━━━ THE INPUT ━━━
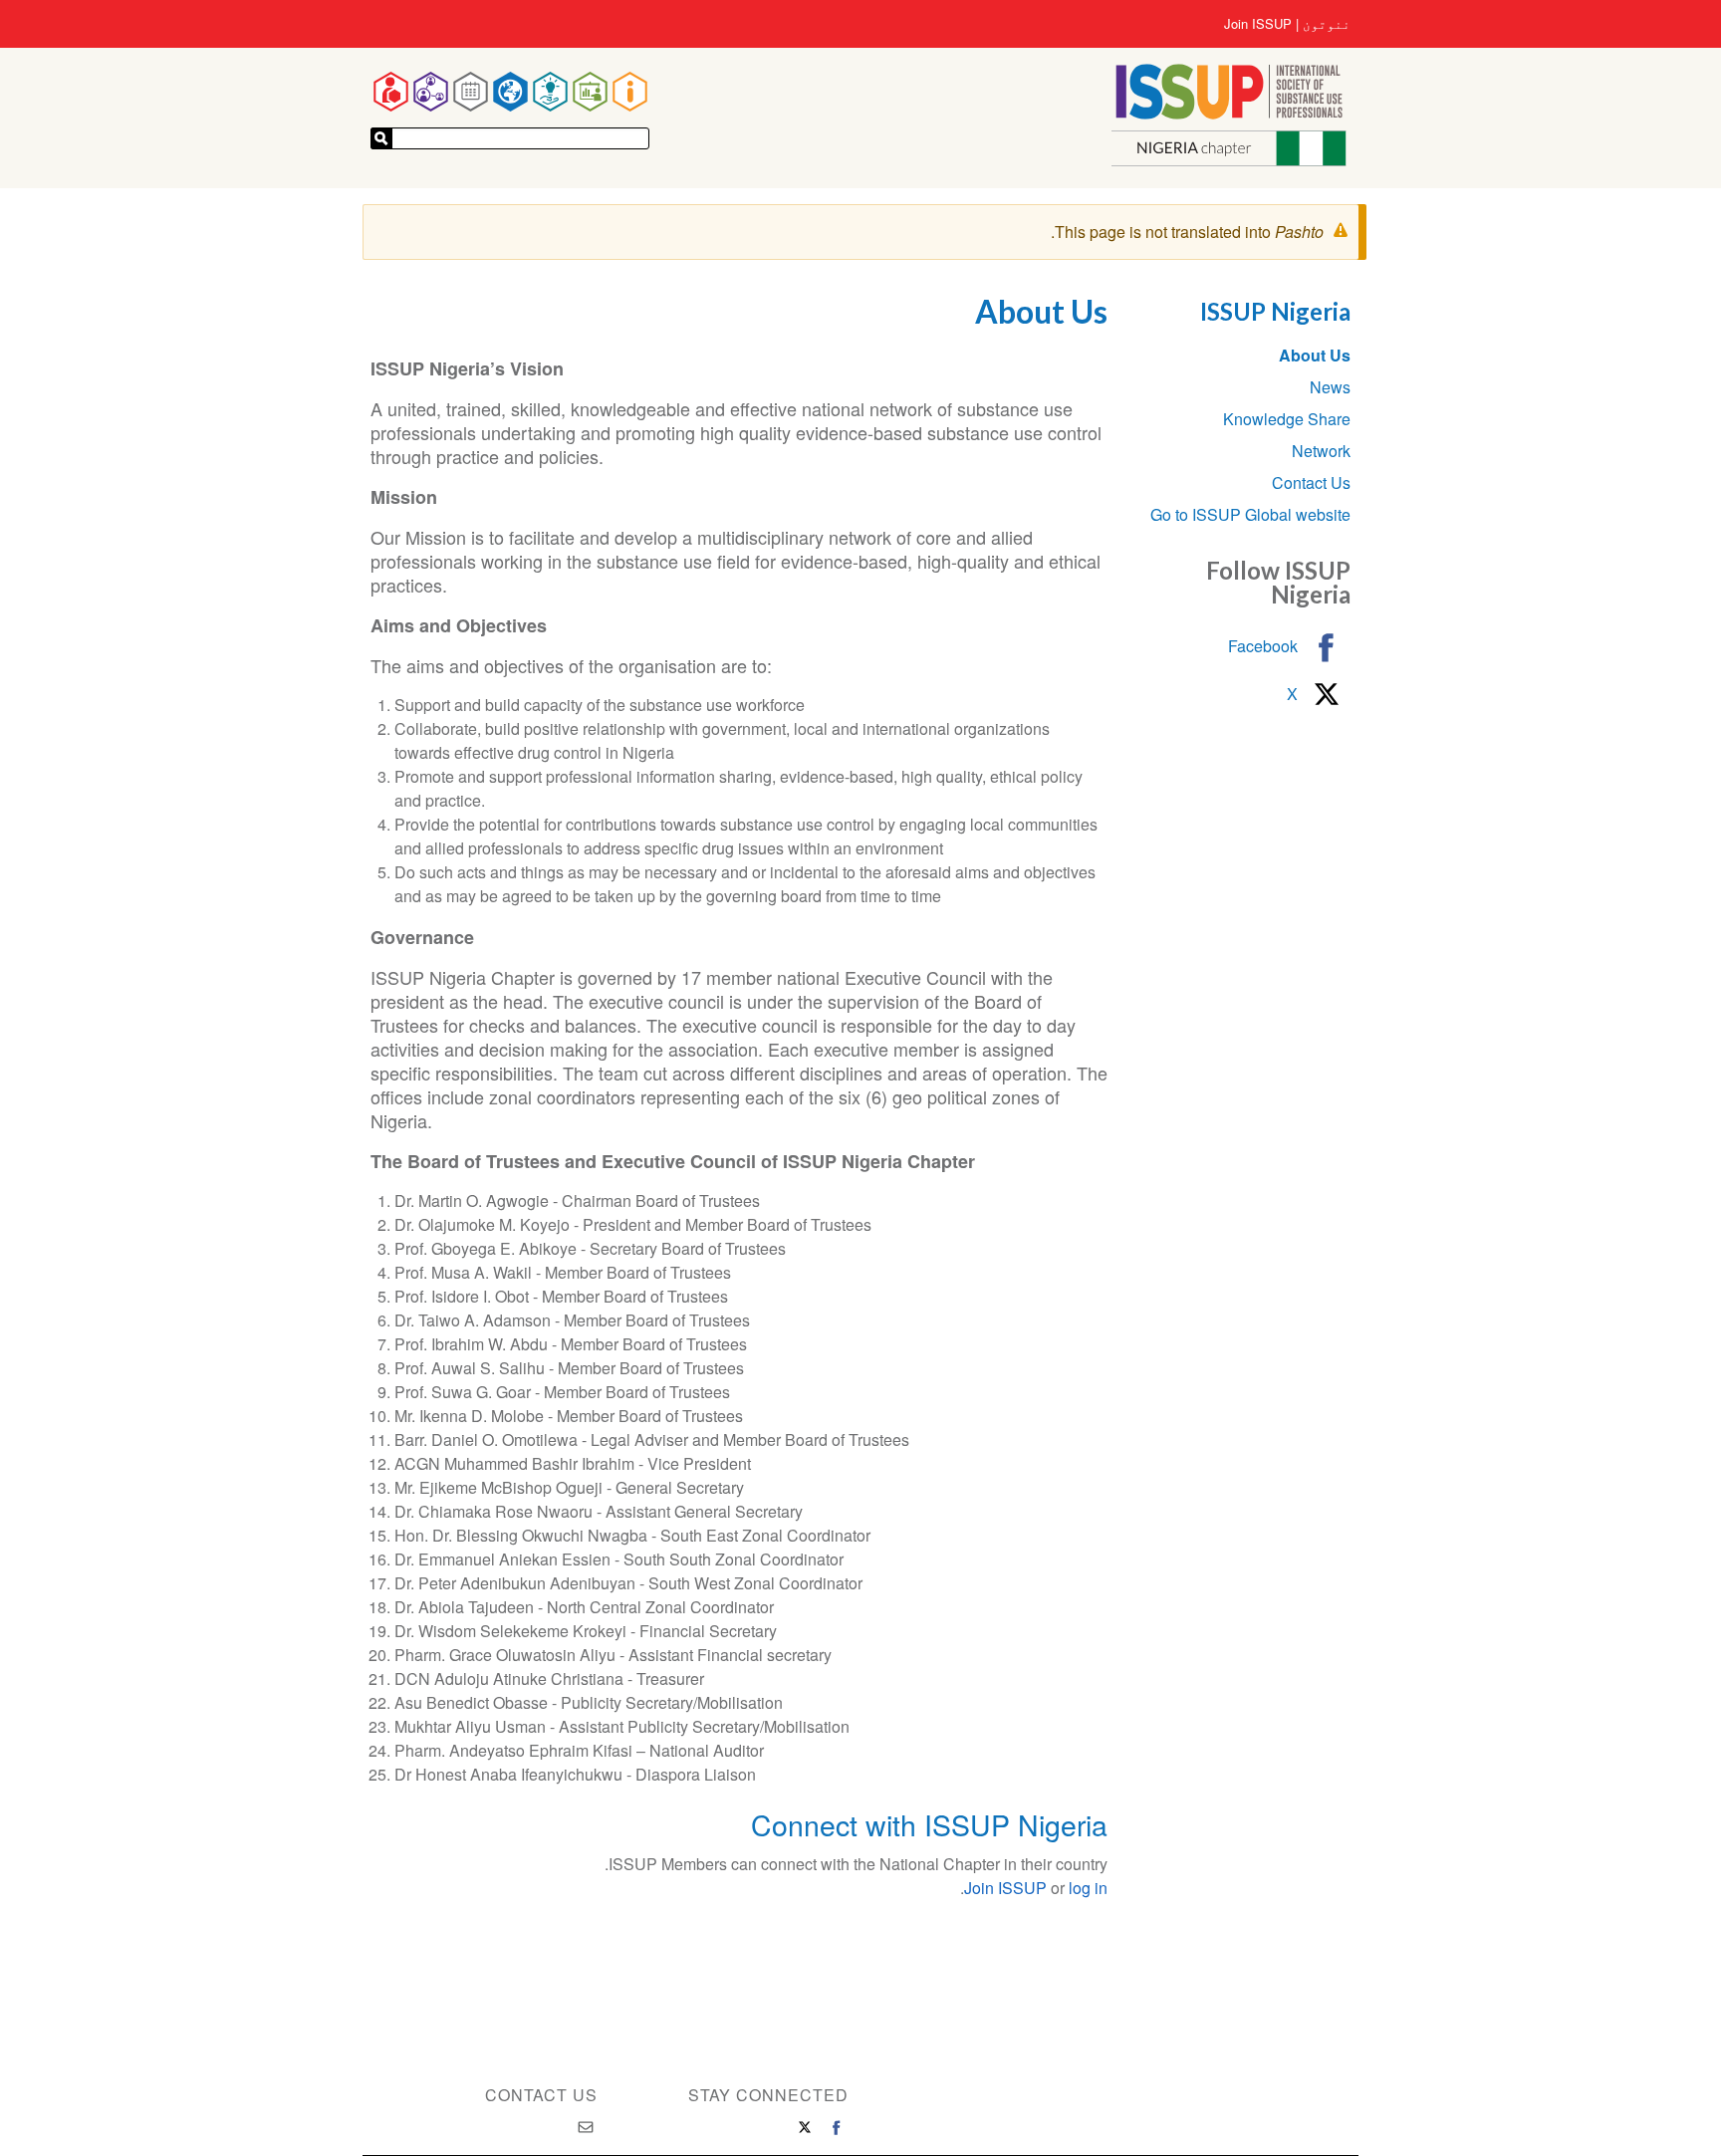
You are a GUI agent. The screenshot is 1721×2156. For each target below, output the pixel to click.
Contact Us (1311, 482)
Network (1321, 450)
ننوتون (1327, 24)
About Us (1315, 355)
━━━
EXERCISE DETAILS:
Please print all the data above word for word. Pictures should not appear in the copy.

RESPONSE AREA:
You are a GUI agent. The screenshot is 1721×2156. For each target below, output the pixel to click.
Contact Us (1311, 482)
Network (1321, 450)
ننوتون (1327, 24)
About Us (1315, 355)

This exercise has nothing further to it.